BrowserStack being a company that gives you Windows/Mac and real Android/iPhones remote access for web testing, we need to execute a lot of commands on our systems to get things done. Shell scripts are the easiest way to get this done until at one point you realize that bash is not really a language that you would want to debug your issues in.

Let us imagine a simple scenario:

  1. There is a machine A connected to machine B.
  2. Machine A needs to send some files and execute a couple of commands in Machine B and the most common way to do that is SCP-ing the files and executing bash commands over SSH. 1
  3. Some processing happens on machine A depending on the results of commands executed in machine B.
  4. Results of the above step decide what will be the next set of commands that need to be executed in machine B.
  5. Repeat from step 2, until no more commands are remaining to be executed.

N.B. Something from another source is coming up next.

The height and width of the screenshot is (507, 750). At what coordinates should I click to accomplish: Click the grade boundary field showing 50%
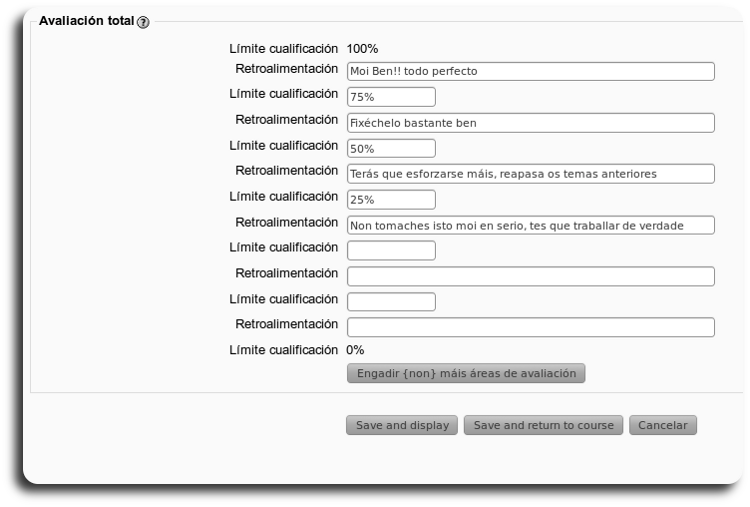coord(391,148)
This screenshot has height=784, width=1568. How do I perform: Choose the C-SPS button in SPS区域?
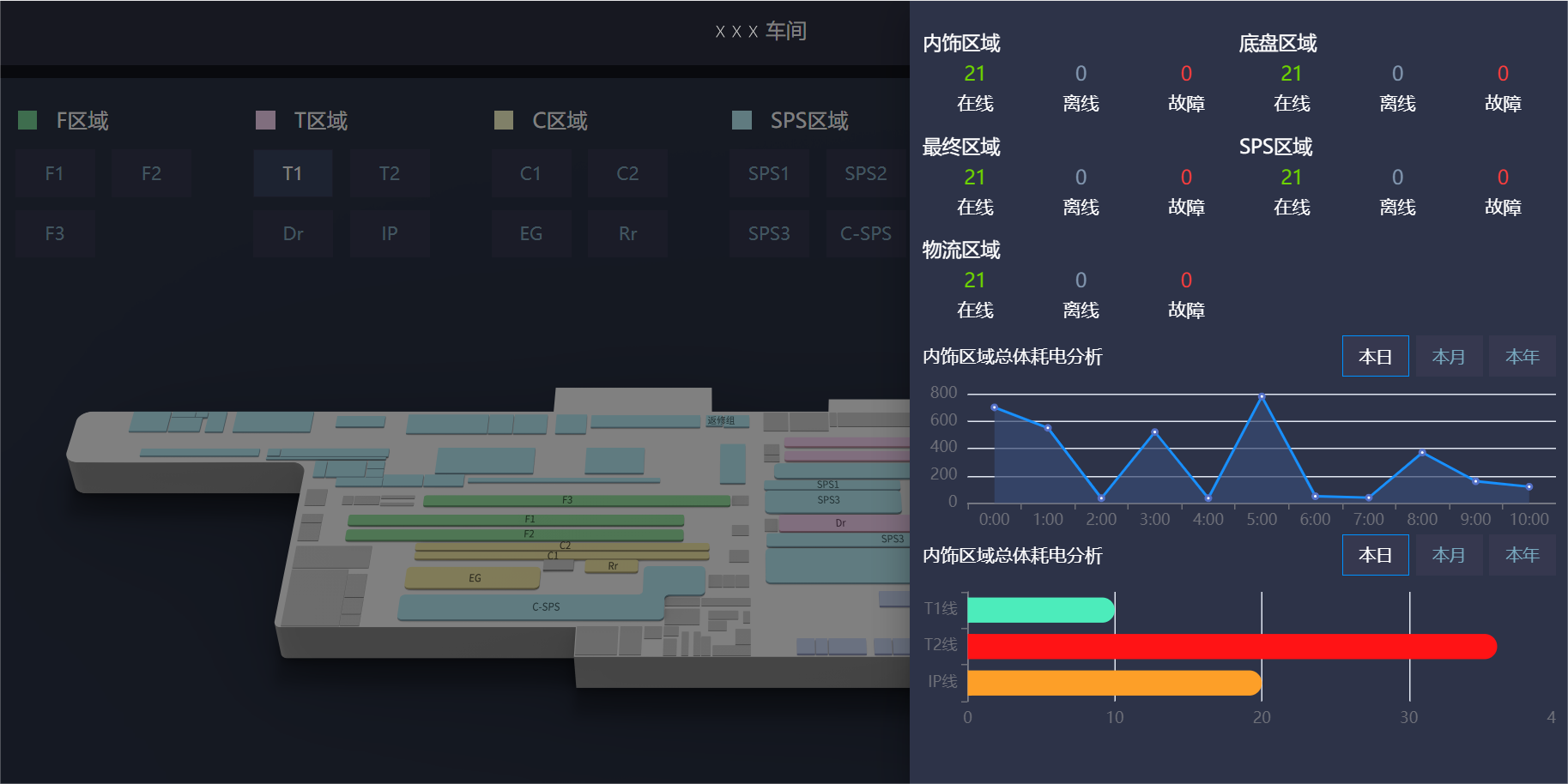click(x=865, y=233)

SSH and bash are both great tools. But, anybody who has used SSH a lot will recall random connection hang-ups, thus requiring retries. This brings an inherent degree of unreliability to our setup. In bash, everything you do (mostly) spawns a process and there are no first-class exceptions in the language. Both of these means there is a cost incurred on running time and on debuggability of the program. We didn’t want to move away from bash because of the restrictions of the environment we were running in and all we wanted to do was execute other commands on the system anyway.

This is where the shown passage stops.